REQUIRED WORK:
According to the article on AstraZeneca's new drug factory, where had the company hoped to build the plant?

EXCERPTED TEXT:
*** Block opens ***
In a blow to the life sciences sector in the UK, The Times and others are reporting that AstraZenca has chosen Ireland, rather than the UK, for its new £320 million drug factory.  Chief Executive Pascal Soriot has blamed the UK tax regime, which he described as "disappointing".

This comes following a period where the Rishi Sunak goverment has again been talking up the life sciences sector as key to "Global Britain".  In the autumn statement, his government reaffirmed its commitment to raise R&D spending by a third to £20bn a year by 2024-25. However, it also cut R&D tax credits for smaller companies.  Then just this week, the appointment of Michelle Donelan to head a new Department for Science, Innovation and Technology was widely seen as a positive step towards prioritising the sector and giving it exposure at senior levels, with Ms Donelan taking a seat in Cabinet.  

Industry experts have welcomed the new department and the implied priority that the Government is placing on science and innovation.  In the life sciences sector, the call for reform of the tax-relief system for research and development and access to European research programmes are two major issues the new department needs to tackle. However this all now appears to have come too late for AZ. Soriot says that they had hoped to build the new plant close to existing sites in the North West of England - a move that would have had a side "levelling up" benefit.  

Their choice of Ireland is likely to be a significant disappointment both to the life sciences sector and to the Government, coming as it does from a company that so identifies with the fight against covid in the UK, following the vaccine partnership with Oxford University. Ms Donelan will need to hit the ground running to ensure that this is a one off, rather than a trend that results in lasting damage to the UK's ambition to be a life sciences superpower.
*** Block closes ***
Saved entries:
*** Block opens ***
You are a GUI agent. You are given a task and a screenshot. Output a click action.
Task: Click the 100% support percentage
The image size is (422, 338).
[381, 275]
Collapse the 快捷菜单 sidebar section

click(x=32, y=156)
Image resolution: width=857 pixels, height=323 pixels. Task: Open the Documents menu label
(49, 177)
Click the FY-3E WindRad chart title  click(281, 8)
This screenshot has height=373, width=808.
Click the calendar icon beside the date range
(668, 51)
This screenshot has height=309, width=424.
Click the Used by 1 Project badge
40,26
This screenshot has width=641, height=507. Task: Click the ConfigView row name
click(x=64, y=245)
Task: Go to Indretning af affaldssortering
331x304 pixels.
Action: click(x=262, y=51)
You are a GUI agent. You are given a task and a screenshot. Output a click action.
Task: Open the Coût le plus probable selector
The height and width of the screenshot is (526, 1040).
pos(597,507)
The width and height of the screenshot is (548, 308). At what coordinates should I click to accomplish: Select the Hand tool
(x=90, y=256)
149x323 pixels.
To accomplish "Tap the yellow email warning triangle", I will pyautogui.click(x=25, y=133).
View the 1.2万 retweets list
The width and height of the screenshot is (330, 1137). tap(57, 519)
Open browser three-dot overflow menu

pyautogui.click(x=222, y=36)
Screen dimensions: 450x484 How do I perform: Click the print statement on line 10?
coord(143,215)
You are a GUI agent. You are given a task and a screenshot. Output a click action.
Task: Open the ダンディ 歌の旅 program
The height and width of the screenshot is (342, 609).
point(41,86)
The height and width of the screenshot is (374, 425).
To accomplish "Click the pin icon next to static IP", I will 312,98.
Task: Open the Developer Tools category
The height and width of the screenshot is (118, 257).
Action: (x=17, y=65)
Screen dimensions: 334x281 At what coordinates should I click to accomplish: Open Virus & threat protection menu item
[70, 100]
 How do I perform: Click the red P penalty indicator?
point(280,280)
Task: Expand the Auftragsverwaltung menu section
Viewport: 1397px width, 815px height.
*** Block closes ***
RESULT:
Close to its existing sites in the North West of England.